Ever since the 1970 UNESCO Convention on the Means of Prohibiting and Preventing the Illicit Import and Export and Transfer of Ownership of Cultural Property -- and particularly since 1983, when the U.S. signed the treaty -- dealers and museum curators have been prompted to do "due diligence" in investigating whether objects brought to their attention have a clear and legal ownership or something more murky. What constitutes due diligence is not fully agreed upon, even by people who don't believe the antiquities trade should be outlawed.

Surely that should be the other way around, people who are engaged in the trade suggest its should be a mere "two minute" formality (often no more than an unspoken "do you trust me? Yes, I trust you, now show me what you're offering"). That is all many of them are willing to do.

It is indeed true that the US is a very notable exception to the general rule about the export of cultural property. Obviously US law sees the US has nothing at all in the nature of a national culture that it would be beneficial to the nation if it was kept in the USA (I find that a bit sad). In the same way therefore many Americans (dealers and collectors in particular who have a personal interest in getting their hands on it) criticise other nations who have and want to keep some for their own citizens, present and future, to enjoy and draw inspiration from. They call them "cultural property nationalists', "retentionists" and generally represent having a material interest in an ancient culture as a bad thing (unless you are of course a cosmopolitan American collector with dollars and ['Constitutional']collectors' "rights" - in which case you have an automatic "right" to buy the stuff whether or not the source country approves of the way you do it).
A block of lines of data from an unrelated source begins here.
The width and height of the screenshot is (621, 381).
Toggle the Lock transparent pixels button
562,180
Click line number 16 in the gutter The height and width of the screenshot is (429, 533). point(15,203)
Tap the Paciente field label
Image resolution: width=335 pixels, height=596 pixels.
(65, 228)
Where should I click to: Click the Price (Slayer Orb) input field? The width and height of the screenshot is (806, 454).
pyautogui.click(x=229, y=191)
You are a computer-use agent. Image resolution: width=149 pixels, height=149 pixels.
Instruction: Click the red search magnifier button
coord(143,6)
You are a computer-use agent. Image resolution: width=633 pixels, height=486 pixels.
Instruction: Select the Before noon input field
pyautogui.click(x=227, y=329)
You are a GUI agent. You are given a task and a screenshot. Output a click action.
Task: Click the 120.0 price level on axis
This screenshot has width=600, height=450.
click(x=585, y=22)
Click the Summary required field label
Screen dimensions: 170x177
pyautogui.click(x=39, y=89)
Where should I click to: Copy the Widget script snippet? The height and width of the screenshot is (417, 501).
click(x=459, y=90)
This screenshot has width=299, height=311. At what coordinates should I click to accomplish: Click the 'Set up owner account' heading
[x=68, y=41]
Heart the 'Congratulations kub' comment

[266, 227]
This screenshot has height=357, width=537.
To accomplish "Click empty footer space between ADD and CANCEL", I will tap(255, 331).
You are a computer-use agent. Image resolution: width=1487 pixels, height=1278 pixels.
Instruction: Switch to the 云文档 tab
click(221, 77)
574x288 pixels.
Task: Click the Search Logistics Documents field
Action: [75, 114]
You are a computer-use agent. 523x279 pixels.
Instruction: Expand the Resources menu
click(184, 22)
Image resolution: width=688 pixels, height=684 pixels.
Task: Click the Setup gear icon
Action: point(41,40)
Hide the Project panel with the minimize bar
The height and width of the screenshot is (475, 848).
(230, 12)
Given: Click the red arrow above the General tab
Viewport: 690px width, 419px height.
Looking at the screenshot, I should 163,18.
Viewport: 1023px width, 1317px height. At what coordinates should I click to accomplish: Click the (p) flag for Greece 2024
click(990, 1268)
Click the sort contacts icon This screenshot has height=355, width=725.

Photo: Clemency Coggins, Boston.


Mo said...

Hello Paul,

I don't look for artifacts on ebay but was quite surprised to see some Scythian items for sale.

I did not realise that these sort of items were that easily available on ebay.


I was looking at the Faberge. Not that I could afford it or would trust buying it on ebay if I could.

Paul Barford said...

So, at US $25,900, what chances do you think there are that they are real? (The Scythian, not the Faberge)

Do you remember the story last year about the amount of stuff missing from Russian museums? What kind of items do you think went missing? I'd have thought this seller would be wise to set potential buyers' minds at rest explaining how these individual items reached him, wouldn't you?

Otherwise people looking at this stuff might wonder how much was heirloom, how much stolen and how much Fake... Shuvalov library book stamp anyone? (Compare with the published examples from the real Shuvalov library in Petersburg)

But there IS a lot of looted archaeological stuff from the whole of Eastern Europe on western markets now, and I think the balance of the evidence is in favour of a lot of it being there because of organized crime.

I'd not recommend buying this, they are not very good examples of the style even. Better buy a really good book on it and feast your eyes on that.

Mo said...

I would not entertain the idea of buying an artifact.

I agree with you about the provenance and I am surprised that people would entertain the idea of buying a piece of Faberge on ebay. There are so many fakes about.

I'm afraid that my budget runs to pieces from the Kaliningrad Amber Factory (made for the proletariat).